Given text
━━━━━━━━━━━━━━━━━━━━━━━━━━━━━━

A slew of recent polling data points to a conclusion that might have seemed hard to believe amidst the town hall craziness in the dog days of August and early September: President Obama’s numbers have not only stabilized but actually seem to be showing a modest uptick. And by several other measures the political landscape for Democrats isn’t nearly as bleak as it was being portrayed just a few weeks ago.
To be sure, the evidence is insufficient to point to any dramatic, long-run Obama resurgence — at least for now. But there’s enough data to conclude that August, rather than being a public support train-wreck for the president was actually an inflection point, when the downward trend flattened out, and
in some cases began crawling back upward.Presidential Approval
The numbers here all show that Obama’s decline from his honeymoon period has essentially stopped — and that he has leveled out in a solid territory.

━━━━━━━━━━━━━━━━━━━━━━━━━━━━━━

Extracted entries
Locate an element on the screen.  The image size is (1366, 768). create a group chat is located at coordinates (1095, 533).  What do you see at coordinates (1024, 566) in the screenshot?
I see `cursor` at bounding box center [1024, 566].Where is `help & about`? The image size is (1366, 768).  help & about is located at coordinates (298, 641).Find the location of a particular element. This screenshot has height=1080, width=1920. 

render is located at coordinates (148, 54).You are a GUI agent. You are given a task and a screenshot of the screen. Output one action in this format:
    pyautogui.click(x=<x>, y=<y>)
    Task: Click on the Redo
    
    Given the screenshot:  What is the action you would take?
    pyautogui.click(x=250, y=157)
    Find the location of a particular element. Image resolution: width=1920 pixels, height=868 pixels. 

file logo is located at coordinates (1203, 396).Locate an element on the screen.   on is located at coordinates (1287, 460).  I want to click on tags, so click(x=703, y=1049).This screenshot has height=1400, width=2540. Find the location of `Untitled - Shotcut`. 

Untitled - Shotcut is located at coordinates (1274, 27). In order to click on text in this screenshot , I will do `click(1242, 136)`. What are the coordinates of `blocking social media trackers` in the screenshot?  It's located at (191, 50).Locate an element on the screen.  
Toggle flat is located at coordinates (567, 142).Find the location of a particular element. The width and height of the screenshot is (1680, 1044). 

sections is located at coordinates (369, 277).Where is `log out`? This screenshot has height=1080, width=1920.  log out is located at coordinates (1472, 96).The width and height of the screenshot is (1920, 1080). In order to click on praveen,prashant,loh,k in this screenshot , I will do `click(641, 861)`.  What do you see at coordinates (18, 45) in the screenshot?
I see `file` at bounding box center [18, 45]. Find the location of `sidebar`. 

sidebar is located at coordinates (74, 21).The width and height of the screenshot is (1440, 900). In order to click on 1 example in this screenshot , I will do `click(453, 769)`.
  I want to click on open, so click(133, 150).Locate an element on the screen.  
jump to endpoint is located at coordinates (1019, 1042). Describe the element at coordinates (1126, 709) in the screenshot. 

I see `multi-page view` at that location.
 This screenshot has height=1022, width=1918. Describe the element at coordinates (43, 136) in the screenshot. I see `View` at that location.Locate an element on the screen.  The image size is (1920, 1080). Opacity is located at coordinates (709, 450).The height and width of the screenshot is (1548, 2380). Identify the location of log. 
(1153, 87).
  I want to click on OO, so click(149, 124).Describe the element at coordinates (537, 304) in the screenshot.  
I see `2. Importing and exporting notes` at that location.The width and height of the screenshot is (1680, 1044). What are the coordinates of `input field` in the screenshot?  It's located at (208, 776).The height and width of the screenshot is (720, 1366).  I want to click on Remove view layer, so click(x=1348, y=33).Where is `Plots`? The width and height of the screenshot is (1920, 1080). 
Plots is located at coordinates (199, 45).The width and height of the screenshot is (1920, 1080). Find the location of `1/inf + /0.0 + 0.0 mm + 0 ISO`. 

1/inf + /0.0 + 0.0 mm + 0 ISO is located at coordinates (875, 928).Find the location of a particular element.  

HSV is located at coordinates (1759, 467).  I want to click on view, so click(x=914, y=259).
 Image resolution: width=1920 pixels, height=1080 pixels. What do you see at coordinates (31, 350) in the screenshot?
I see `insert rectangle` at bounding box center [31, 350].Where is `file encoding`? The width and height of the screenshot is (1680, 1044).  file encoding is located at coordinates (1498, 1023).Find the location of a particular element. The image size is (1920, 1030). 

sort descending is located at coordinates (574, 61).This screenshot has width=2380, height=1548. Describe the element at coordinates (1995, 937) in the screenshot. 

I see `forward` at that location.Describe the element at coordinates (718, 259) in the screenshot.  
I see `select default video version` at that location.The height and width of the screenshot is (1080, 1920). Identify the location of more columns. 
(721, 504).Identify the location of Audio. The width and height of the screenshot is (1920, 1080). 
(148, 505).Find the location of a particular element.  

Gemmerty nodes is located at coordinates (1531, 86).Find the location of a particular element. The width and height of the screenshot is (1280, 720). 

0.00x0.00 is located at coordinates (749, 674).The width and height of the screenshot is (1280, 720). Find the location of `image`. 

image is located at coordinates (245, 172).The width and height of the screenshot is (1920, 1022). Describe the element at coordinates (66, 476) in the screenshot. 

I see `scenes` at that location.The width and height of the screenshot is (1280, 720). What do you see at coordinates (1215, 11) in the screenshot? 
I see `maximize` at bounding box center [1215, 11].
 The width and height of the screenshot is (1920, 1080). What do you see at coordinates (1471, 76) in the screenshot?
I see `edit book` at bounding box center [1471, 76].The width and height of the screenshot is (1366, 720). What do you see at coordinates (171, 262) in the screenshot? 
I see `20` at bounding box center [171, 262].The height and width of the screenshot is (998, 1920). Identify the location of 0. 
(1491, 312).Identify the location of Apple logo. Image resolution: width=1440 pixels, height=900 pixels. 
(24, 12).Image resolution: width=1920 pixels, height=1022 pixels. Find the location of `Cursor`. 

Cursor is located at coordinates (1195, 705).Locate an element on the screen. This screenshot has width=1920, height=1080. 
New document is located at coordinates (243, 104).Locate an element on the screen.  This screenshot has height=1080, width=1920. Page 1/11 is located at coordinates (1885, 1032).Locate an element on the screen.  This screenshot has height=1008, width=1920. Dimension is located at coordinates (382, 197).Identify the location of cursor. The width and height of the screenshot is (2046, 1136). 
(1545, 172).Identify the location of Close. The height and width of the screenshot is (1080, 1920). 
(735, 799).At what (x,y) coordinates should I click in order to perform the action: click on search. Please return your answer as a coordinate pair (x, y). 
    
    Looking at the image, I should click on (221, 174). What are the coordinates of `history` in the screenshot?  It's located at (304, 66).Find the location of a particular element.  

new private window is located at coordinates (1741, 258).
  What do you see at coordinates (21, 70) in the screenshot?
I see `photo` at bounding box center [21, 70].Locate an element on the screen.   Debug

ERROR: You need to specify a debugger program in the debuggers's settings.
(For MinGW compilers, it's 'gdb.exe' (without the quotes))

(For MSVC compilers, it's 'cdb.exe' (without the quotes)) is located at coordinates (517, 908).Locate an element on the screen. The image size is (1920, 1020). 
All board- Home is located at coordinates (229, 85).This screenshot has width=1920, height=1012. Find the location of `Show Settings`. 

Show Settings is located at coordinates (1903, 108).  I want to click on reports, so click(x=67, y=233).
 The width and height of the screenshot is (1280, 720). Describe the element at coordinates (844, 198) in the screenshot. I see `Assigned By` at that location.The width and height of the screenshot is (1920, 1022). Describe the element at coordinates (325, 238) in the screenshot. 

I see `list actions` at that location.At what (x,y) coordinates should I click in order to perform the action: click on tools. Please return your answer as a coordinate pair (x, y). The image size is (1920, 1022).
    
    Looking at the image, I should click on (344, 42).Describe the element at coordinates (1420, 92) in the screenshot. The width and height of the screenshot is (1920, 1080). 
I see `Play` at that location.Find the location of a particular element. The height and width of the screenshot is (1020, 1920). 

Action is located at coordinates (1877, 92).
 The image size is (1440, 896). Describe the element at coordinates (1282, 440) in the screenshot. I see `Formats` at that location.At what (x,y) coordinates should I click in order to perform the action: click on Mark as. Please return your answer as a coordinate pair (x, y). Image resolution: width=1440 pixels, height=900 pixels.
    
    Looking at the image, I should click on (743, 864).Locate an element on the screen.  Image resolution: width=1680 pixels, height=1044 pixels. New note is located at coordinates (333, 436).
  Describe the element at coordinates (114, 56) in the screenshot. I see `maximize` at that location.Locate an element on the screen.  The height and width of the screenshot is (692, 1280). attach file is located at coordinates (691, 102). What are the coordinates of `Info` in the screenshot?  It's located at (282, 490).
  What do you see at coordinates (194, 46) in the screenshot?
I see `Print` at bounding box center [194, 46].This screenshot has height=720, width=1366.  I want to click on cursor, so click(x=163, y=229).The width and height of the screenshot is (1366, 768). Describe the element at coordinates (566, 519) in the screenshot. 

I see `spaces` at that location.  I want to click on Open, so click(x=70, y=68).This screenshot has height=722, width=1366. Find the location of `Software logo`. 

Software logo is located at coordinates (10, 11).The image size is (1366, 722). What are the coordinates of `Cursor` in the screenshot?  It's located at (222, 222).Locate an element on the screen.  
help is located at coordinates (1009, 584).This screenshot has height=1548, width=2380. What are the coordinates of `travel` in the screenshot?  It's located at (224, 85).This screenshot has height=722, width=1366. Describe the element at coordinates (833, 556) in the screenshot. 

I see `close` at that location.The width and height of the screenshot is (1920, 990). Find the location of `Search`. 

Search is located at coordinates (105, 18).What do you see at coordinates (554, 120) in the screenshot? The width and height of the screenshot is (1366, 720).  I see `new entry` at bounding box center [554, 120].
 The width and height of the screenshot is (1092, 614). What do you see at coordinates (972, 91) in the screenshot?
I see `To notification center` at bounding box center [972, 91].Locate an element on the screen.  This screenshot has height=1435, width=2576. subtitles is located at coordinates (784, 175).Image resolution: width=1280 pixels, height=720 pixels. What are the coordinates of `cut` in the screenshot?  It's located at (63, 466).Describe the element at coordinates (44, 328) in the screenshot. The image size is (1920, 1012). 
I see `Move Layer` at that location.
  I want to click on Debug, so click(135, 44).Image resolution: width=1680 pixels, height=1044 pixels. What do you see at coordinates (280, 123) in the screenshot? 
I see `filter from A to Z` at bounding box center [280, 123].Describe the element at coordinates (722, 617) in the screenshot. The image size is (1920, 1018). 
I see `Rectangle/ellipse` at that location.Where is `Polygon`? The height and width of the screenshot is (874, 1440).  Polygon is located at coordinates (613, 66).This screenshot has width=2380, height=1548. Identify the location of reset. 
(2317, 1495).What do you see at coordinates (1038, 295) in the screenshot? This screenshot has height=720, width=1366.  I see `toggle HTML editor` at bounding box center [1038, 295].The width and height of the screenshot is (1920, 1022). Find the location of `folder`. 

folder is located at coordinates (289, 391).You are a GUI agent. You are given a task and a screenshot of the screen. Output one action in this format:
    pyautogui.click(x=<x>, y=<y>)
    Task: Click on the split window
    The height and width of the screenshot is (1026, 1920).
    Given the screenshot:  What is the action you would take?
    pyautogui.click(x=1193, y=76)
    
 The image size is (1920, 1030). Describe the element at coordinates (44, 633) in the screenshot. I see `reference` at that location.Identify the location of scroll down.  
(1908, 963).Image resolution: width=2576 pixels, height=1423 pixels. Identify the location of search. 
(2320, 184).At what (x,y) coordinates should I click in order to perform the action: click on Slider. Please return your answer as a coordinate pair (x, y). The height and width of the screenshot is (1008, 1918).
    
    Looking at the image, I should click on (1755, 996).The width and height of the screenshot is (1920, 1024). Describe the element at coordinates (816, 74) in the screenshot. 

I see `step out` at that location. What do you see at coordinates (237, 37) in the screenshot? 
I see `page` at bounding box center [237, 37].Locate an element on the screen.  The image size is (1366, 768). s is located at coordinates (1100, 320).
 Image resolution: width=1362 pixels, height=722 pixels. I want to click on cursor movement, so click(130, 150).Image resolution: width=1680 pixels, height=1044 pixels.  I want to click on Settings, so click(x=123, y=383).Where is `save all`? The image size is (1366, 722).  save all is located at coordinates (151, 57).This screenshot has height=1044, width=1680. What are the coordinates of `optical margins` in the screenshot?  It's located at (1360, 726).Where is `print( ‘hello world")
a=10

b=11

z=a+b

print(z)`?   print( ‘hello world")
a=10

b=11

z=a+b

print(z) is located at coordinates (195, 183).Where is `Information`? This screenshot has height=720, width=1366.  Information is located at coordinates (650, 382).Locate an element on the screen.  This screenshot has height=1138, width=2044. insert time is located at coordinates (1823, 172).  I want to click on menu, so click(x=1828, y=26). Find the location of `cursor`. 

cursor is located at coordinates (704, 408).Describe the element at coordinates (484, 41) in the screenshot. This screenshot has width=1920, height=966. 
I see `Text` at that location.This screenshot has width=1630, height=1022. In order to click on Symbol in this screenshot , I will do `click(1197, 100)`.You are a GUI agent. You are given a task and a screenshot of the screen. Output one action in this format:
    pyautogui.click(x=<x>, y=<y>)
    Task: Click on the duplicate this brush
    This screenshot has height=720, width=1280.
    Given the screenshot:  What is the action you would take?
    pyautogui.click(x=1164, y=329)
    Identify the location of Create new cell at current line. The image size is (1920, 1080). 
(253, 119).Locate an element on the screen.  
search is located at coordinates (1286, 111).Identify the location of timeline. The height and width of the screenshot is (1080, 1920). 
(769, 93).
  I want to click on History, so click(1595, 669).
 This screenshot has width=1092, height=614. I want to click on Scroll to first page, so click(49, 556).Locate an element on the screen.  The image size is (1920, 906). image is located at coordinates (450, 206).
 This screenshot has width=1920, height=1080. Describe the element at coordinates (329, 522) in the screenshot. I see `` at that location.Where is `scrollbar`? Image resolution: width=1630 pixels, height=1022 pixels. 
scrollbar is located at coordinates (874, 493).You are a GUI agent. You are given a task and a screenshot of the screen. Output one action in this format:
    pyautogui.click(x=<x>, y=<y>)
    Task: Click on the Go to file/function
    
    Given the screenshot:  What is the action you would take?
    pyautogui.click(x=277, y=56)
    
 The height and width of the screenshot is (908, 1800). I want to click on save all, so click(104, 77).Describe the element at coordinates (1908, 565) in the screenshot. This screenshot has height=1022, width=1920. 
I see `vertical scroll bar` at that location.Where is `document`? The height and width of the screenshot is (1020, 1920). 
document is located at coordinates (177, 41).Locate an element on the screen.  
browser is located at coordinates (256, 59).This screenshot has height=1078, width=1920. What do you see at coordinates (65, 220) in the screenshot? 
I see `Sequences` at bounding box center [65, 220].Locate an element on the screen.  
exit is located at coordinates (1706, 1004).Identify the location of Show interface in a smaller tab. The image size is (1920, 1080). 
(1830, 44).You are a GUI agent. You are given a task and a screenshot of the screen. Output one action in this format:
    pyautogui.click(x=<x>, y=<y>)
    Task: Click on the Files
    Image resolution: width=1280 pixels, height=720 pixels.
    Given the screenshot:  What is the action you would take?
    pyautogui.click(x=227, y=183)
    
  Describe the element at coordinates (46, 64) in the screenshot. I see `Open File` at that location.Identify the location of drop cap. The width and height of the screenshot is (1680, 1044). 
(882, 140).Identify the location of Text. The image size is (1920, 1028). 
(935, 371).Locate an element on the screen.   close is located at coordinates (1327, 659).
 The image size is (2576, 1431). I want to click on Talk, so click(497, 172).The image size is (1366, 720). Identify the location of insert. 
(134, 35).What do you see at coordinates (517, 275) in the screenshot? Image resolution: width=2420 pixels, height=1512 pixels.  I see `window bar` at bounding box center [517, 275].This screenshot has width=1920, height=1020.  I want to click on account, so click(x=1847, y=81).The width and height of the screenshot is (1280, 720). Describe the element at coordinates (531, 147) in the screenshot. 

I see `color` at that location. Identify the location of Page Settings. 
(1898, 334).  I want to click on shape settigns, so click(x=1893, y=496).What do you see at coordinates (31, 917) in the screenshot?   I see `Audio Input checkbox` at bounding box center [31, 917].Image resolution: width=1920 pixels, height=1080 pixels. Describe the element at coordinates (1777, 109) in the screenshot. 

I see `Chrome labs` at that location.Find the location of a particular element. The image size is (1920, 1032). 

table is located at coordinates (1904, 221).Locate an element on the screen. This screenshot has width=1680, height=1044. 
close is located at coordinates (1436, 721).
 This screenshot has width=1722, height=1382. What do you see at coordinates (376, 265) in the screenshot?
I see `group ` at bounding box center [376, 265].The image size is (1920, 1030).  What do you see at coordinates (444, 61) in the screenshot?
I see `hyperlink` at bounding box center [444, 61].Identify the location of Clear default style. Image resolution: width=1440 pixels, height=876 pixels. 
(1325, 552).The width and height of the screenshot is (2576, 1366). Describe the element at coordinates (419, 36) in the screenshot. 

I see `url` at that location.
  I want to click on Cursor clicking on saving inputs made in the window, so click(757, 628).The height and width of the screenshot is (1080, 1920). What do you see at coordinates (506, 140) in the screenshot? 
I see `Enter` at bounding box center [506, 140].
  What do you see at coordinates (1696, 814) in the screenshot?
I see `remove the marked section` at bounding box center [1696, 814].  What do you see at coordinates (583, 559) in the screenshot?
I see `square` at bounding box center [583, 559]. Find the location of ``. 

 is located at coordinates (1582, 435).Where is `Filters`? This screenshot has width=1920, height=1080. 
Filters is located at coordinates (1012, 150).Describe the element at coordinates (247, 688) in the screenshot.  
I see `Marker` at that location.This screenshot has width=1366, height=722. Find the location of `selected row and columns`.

━━━━━━━━━━━━━━━━━━━━━━━━━━━━━━

The task
From the text on Obama's polling, quote each phrase that says what his numbers, or their trend, did or are doing.

Result of the exercise
- "have not only stabilized"
- "actually seem to be showing a modest uptick"
- "the downward trend flattened out"
- "in some cases began crawling back upward"
- "Obama's decline from his honeymoon period has essentially stopped"
- "he has leveled out in a solid territory"